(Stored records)
====

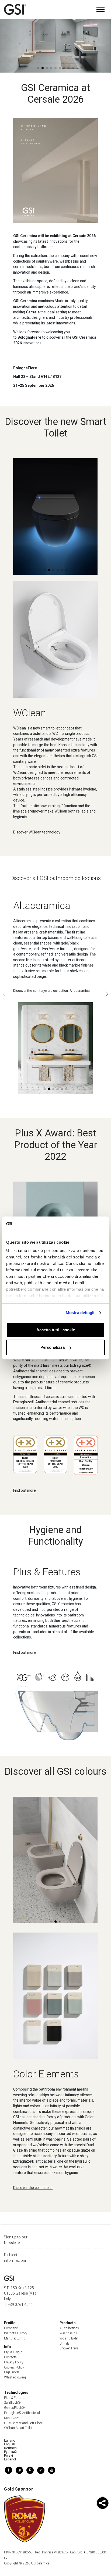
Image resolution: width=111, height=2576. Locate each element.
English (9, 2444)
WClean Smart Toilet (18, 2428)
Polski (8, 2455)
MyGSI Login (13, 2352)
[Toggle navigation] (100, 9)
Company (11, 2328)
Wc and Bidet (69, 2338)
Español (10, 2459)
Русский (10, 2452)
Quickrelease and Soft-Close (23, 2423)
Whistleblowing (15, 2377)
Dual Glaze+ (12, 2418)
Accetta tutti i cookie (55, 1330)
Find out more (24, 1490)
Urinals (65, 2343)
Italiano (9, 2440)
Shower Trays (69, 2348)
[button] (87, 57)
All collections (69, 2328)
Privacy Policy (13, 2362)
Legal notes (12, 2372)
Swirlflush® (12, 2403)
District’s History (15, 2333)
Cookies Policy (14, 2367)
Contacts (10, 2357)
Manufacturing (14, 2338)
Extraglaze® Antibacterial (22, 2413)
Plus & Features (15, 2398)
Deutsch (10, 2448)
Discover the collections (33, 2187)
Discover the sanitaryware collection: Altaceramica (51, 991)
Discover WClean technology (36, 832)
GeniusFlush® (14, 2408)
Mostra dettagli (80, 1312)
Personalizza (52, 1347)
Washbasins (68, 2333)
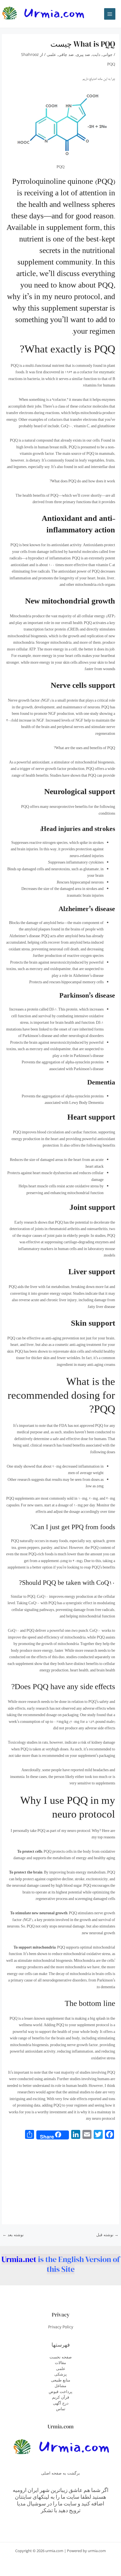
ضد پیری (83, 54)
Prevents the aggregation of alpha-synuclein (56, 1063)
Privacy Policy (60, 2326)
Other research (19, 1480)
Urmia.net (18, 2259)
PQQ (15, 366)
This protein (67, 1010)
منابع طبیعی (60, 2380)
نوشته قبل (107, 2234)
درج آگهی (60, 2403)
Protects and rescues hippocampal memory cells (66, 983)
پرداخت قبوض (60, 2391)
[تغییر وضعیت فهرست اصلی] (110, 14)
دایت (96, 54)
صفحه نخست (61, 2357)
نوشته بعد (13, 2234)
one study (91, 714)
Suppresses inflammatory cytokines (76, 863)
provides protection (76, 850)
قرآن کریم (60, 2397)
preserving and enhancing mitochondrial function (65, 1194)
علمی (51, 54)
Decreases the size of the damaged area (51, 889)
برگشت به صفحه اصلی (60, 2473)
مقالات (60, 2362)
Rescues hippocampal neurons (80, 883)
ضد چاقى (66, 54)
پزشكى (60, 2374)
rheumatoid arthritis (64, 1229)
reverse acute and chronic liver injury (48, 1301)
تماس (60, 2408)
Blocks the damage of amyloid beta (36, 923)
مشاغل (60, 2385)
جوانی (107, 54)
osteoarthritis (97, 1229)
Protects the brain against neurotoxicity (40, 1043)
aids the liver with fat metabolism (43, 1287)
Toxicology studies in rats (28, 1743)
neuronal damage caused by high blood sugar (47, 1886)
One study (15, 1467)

====

→ What is required: Those lines above that contain the string "Discover" should be returned.

→ Your response:
Discover the collections (33, 2187)
Discover the sanitaryware collection: Altaceramica (51, 991)
Discover WClean technology (36, 832)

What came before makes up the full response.